ImgFS: Image-oriented File System --- Lazy resize and deduplication

Introduction

This week consists of two distinct objectives (remember to divide up the work):

  • prepare for the implementation of the image manipulation functions (read and insert) which will be finalized next week;
  • incorporate the elements that will enable the "de-duplication" of saved images (to avoid duplicates of identical images).

Notice also that the work up to this week (included, i.e. weeks 7, 8 and 9) is the first of the two deliverables that will be evaluated for this project. More details in the foreword.
So don't forget to submit it before the deadline. Submission procedure is indicated at the end of this handout.

Materials provided

This week we provide you new tests as usual, as well as the script used to submit your first version of the project.

Tasks

1. VIPS library and Makefile modifications

One of the aims of this project course is to learn how to incorporate complex external libraries into your own work. In our case, we will make use of the VIPS library, for compressing images.

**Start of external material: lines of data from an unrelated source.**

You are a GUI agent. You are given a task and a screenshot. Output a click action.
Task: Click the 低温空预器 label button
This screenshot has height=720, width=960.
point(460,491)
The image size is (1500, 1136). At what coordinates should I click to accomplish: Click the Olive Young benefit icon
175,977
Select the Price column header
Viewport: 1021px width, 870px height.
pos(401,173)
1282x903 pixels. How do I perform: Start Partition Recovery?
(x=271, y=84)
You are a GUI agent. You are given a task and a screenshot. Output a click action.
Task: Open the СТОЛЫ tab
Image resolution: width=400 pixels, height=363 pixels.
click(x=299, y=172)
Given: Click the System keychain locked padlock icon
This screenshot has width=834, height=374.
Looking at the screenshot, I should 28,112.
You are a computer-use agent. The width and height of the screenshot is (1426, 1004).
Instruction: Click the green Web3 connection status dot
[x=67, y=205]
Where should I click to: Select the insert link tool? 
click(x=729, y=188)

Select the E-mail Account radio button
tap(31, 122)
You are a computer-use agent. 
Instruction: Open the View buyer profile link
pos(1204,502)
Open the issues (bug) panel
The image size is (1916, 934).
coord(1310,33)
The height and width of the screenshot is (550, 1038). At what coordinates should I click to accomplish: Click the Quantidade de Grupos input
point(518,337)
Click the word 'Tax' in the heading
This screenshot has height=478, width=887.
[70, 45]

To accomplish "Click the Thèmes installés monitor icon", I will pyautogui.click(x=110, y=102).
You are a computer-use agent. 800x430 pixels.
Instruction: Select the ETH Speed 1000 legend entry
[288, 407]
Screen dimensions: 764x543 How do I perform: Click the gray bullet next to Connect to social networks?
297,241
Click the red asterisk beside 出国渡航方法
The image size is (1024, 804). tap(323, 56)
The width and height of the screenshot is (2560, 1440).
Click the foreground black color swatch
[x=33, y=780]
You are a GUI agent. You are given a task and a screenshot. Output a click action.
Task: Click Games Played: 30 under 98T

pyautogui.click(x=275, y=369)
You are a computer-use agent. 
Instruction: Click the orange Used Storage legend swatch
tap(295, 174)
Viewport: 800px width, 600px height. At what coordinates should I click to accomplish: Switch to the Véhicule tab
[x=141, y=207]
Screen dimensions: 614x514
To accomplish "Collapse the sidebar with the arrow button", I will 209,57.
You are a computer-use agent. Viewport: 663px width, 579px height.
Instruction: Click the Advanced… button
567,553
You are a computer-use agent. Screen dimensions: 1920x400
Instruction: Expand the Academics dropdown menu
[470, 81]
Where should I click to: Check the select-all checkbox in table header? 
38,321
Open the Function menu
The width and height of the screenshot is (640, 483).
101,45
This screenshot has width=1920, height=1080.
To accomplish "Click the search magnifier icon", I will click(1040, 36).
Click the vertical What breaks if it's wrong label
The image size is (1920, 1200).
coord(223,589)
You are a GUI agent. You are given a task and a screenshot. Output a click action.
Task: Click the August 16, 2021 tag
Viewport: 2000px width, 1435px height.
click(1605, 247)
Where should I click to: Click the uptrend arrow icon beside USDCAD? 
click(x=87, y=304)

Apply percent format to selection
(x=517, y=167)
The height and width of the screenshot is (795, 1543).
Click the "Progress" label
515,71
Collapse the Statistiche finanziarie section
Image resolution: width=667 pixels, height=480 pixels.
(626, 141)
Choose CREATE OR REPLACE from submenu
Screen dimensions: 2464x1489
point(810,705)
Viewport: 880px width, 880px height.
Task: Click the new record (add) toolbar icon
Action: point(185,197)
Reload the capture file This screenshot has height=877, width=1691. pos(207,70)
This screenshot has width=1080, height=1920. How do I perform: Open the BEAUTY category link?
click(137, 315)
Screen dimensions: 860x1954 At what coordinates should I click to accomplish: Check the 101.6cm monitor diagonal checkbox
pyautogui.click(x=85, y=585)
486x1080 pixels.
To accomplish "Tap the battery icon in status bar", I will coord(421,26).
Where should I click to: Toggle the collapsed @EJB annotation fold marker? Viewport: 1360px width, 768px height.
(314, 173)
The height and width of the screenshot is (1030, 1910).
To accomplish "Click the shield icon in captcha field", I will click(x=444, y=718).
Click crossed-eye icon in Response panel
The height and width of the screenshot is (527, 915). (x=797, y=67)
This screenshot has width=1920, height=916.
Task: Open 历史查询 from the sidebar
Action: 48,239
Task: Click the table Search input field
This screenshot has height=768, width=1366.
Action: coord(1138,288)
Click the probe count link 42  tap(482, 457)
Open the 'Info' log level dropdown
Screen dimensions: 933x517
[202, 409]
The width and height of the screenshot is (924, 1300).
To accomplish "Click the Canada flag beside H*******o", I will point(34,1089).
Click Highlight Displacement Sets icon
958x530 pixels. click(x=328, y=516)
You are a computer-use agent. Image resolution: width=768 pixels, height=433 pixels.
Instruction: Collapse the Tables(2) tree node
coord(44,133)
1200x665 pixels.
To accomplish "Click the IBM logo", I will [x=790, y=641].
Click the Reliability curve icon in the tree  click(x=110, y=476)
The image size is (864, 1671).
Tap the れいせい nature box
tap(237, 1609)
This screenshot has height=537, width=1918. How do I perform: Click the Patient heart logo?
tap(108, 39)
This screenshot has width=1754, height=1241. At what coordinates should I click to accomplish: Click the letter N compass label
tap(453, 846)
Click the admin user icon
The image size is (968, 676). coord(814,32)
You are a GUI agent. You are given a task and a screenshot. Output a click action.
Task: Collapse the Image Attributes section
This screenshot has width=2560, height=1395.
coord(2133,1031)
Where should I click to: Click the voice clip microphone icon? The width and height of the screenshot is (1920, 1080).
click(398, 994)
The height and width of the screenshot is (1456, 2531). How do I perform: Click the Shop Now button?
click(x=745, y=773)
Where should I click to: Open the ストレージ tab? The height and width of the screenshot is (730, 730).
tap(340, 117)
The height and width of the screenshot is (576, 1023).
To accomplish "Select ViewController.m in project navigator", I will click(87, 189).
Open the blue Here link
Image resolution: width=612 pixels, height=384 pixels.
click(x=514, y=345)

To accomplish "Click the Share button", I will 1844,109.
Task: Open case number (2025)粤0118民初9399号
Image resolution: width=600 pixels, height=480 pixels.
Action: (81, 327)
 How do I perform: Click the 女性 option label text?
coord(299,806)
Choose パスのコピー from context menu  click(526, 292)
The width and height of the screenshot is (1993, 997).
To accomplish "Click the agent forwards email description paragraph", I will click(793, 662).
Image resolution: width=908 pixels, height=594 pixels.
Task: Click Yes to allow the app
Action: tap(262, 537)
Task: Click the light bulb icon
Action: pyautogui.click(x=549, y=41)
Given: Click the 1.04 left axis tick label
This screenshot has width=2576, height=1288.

First, you need to update your Makefile to include the library in the compilation, by adding the following lines:

# Add options for the compiler to include the library's headers
CFLAGS += $(shell pkg-config vips --cflags)

# Add the library to the linker
LDLIBS += $(shell pkg-config vips --libs)

Then, you need to

  • initialize the library by calling VIPS_INIT() at the start of your main() function, and give it argv[0] as parameter;
  • call vips_shutdown() at the end of the execution.

To help you, please take a look at the online documentation of this library. You will need to use the following functions:

Be aware that the first three functions take a variable number of parameters, thus you must terminate the parameter list by passing a NULL pointer.

We stress that it's a significant part of your work this week to understand how to use this library.

Note: You must be very careful when managing allocated memory and using VIPS at the same time. VIPS executes some operations lazily, i.e. they are deferred to the last moment. This means that, even if it does seem that you won't need an object anymore, it may actually still be needed to complete operations later on.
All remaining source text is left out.